By Joel Wittnebel/The Oshawa Express

For the fourth straight year, being distracted at the wheel is the leading cause of death for drivers on Ontario’s roads, and it seems drivers are still not getting the message.

This year alone, 11 deaths have been linked to distracted driving in cases investigated by the Ontario Provincial Police (OPP) – nearly triple the numbers seen this time last year, when four died as a result of inattentive drivers. This also tops the number of fatalities caused by speeding, alcohol and drugs, and seatbelt-related deaths.

“Road deaths linked to distracted drivers will not let up unless every road user says, ‘Enough is enough,’ and shows a complete intolerance for what continues to be the most life-threatening driver behaviour on our roads,” states Vince Hawkes, the OPP’s commissioner, in a news release.

“We want to see every Ontarian, especially passengers of all ages, take a firm stand against those who endanger their lives by using their cellphones or engaging in other forms of distractions behind the wheel.”

During their annual March Break distracted driving campaign, the OPP levelled over 2,400 charges related to distracted driving.

The streets of Durham Region are no exception, as DRPS’ Const. George Tudos notes that police are still levelling a number of different charges, despite the very public campaign of enforcement focused on Taunton Road (mainly targeting aggressive driving).

“Distracted driving is one of our main concerns,” Tudos says. “Speaking to officers, it’s still an issue out there on the roads.”

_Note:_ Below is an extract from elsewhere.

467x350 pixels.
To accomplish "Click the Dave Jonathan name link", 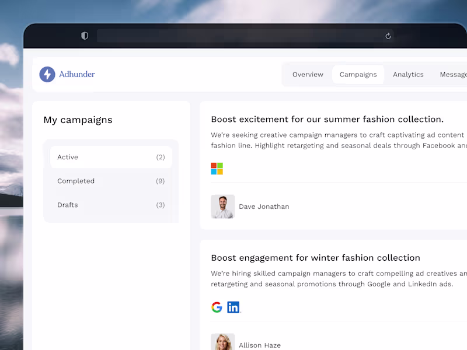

Since 2009, when distracted driving laws came into effect, police forces across the province have worked to educate the public about the dangers of picking up the phone behind the wheel and other inattentive behaviours. In 2015, Ontario stiffened the penalities for those caught breaking the law.

“Even putting that information out, people are not abiding by the rules,” Tudos says.

A driver convicted of distracted driving faces a fine of $400, plus a victim surcharge and court fee, a fine of up to $1,000 if you receive a summons or fight your ticket, and three demerit points applied to your driver’s record.

However, Tudos says handing out tickets is not always the solution, and notes that DRPS continues to work to educate drivers about the law and the dangers.

“We give a lot of cautions out too,” he says. “A lot of times, it’s just about educating people on what the laws are and I’m pretty sure by now the majority of motorists or anybody operating a motor vehicle should know that these are the laws.”